Africa Research Institute (ARI) announces that it is hosting the Office Burundais des Recettes (OBR) at an expert symposium on “Tax in Africa”. The event on Tuesday 15 October in London marks the publication by ARI of “For state and citizen: Reforming tax administration, in Burundi”.
The authors of the report – Kieran Holmes (Commissioner General, OBR), Domitien Ndihokubwayo (Deputy Commissioner General and Commissioner for Customs and Excise) and Chantal Ruvakubusa (Commissioner for Domestic Taxes and Non-Fiscal Revenues) – will highlight the achievements of the OBR over the past three years.
Diplomats, UK parliamentarians, academics, tax experts, journalists, and representatives from donor agencies and the private sector will participate in the discussion, focusing on the lessons to be gained from Burundi’s experience of reforming tax administration.
Edward Paice, Director of Africa Research Institute, said: “We are delighted to welcome the OBR team to London. The OBR’s progress is quite remarkable under the circumstances, with important implications for tax administration in other post-conflict countries in Africa.
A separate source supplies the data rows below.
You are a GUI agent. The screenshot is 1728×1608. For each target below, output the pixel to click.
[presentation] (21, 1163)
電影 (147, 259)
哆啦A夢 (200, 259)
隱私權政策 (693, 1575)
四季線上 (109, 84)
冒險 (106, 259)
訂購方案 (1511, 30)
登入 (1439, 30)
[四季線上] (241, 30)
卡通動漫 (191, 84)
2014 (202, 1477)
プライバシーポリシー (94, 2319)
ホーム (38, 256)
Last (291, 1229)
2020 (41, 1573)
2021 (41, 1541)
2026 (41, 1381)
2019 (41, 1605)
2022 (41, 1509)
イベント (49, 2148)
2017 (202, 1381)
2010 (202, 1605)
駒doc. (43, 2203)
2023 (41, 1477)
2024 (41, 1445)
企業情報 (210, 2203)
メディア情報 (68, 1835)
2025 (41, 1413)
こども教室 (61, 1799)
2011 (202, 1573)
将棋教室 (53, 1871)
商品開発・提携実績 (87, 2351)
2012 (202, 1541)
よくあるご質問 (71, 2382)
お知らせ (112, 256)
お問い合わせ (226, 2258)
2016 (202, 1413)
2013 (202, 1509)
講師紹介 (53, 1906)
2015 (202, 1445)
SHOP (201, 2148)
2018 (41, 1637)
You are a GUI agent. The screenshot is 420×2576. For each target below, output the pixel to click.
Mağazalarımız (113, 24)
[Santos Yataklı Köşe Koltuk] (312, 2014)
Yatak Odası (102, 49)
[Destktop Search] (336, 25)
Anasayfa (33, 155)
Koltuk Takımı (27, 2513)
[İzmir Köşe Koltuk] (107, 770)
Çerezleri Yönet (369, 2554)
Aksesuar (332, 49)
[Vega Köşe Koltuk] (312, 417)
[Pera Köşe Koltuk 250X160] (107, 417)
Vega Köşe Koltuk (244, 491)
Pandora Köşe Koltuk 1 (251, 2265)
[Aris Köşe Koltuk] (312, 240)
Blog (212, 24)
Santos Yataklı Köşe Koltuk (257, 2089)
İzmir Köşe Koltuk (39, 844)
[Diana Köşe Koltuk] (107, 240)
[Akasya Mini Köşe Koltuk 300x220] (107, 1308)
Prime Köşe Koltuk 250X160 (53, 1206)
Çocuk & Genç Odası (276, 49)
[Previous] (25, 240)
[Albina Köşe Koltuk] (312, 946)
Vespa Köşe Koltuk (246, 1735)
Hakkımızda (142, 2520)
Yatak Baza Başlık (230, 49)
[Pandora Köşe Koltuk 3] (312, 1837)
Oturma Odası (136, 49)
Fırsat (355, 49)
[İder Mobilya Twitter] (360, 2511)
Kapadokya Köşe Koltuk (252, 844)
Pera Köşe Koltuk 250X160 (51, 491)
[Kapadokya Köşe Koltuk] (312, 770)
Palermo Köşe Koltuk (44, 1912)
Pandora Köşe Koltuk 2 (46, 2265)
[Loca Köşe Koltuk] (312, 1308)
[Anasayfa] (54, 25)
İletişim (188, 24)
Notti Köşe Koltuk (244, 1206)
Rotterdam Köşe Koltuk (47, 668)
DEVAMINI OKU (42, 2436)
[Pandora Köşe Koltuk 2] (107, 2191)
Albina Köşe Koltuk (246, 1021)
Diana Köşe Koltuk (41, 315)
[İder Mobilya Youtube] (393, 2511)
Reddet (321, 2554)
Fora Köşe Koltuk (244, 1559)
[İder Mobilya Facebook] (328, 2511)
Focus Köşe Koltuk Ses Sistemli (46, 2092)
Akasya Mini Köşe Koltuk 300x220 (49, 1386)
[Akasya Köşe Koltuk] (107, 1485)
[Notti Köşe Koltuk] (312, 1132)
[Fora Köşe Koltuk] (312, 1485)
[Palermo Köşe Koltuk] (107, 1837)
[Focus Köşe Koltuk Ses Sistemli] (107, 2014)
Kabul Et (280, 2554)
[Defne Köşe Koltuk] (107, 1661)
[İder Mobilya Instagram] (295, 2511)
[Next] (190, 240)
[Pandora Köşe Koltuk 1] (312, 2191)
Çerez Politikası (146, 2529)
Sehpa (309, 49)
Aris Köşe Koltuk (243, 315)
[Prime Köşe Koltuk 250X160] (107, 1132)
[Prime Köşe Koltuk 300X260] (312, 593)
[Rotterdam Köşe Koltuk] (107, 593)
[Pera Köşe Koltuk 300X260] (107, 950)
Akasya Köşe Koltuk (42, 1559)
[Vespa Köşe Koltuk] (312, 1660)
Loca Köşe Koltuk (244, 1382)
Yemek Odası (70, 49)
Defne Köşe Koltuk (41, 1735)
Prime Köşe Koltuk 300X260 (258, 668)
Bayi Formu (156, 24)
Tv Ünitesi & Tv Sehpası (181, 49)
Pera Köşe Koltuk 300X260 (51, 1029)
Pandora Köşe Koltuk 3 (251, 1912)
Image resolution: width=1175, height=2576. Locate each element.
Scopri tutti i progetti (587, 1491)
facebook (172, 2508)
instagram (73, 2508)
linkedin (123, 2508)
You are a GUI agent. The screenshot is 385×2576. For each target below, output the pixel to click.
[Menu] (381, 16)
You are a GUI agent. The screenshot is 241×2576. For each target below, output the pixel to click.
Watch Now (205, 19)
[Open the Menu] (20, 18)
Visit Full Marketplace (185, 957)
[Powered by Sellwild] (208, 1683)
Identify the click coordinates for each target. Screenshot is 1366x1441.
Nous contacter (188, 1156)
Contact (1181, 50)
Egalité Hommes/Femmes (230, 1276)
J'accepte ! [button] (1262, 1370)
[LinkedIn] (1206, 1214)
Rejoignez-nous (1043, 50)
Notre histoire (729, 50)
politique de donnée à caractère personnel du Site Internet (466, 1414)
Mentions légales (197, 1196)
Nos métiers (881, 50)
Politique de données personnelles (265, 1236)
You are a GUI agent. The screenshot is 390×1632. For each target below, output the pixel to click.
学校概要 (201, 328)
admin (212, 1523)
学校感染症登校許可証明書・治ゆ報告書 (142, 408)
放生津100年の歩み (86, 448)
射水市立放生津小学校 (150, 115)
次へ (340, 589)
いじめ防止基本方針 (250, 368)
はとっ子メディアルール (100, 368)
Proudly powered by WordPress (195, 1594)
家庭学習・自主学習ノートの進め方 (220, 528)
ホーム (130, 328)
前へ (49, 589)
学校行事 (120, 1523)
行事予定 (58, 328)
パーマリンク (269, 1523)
We look forward to a candid and constructive dialogue between experts.”
Edward Paice, Director, Africa Research Institute (44) 207 222 4006
Notes to editors:
Tax is high on the agenda in Africa. At an international level, advocacy groups and the G8 have called for greater efforts to counter tax evasion and avoidance by multinational companies. But in many countries in sub-Saharan Africa, a similar – and arguably even more pressing – campaign is being waged to improve the capacity of the state to collect domestic revenues.
In 2009, despite a signally inhibitive outlook, the Burundi government implemented a number of measures to improve financial management. These included the creation of a new semi-autonomous revenue authority – the Office Burundais des Recettes (OBR). In 2012, tax revenues were 75% higher than in 2009 – a 25% increase in real terms. The contribution of tax to GDP had risen from 13.8% in 2009 to 16.7%.
In this report, the OBR’s management describe in detail how tax collection and administration has been reformed in Burundi. Their account highlights the actions taken to reduce corruption, improve services, implement legislative reforms and widen the tax base. The authors are clear about the difficulties confronting the OBR. Among other things, tax exemptions remain too high and the costs of taxing much of the informal economy outweigh any financial benefit. The continued success of an efficient revenue authority is dependent on a favourable political, business and legislative backdrop.